• [EXTRACT PROVIDED]
Skip to main content

Do Mormons Get Their Own Planet?



One of the most common criticisms about Mormonism is that faithful members believe they will “get their own planet” in the next life. Whenever this idea appears, the Church and its defenders move quickly to deny it. FAIR, the main apologetic group, calls the phrase a caricature: “Reducing [exaltation] to ruling a planet caricatures a profound and complex belief. Claims that Mormons hope for ‘their own planets’ almost always aim to disrespect and marginalize” (FAIR, “Gods of Their Own Planets”). 


The Church’s official Newsroom FAQ also weighs in:

 



On the surface these answers look straightforward. God does not hand out planets. Yet the very same sources go on to describe exaltation as receiving all that the Father has, which includes creative power. FAIR acknowledges that exalted beings “will share in all that the Father has including his creative powers” (FAIR) and even goes on the share a quote from church leadership which explicitly states that we can one day govern over worlds 


FAIR, “Gods of Their Own Planets”

• [PROBLEM SET]
1: In the article on whether Mormons get their own planet, what does FAIR call the phrase "get their own planet"?
2: In the article on whether Mormons get their own planet, why does FAIR object to the claim that Mormons hope for their own planets?

• [DATA SEGMENT]
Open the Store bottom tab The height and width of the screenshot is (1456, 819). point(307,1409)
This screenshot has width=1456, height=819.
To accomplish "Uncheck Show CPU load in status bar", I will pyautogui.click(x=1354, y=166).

• [ANSWERS BY TASK]
1: FAIR calls it a caricature.

2: FAIR says that reducing exaltation to ruling a planet caricatures a profound and complex belief. It adds that such claims almost always aim to disrespect and marginalize.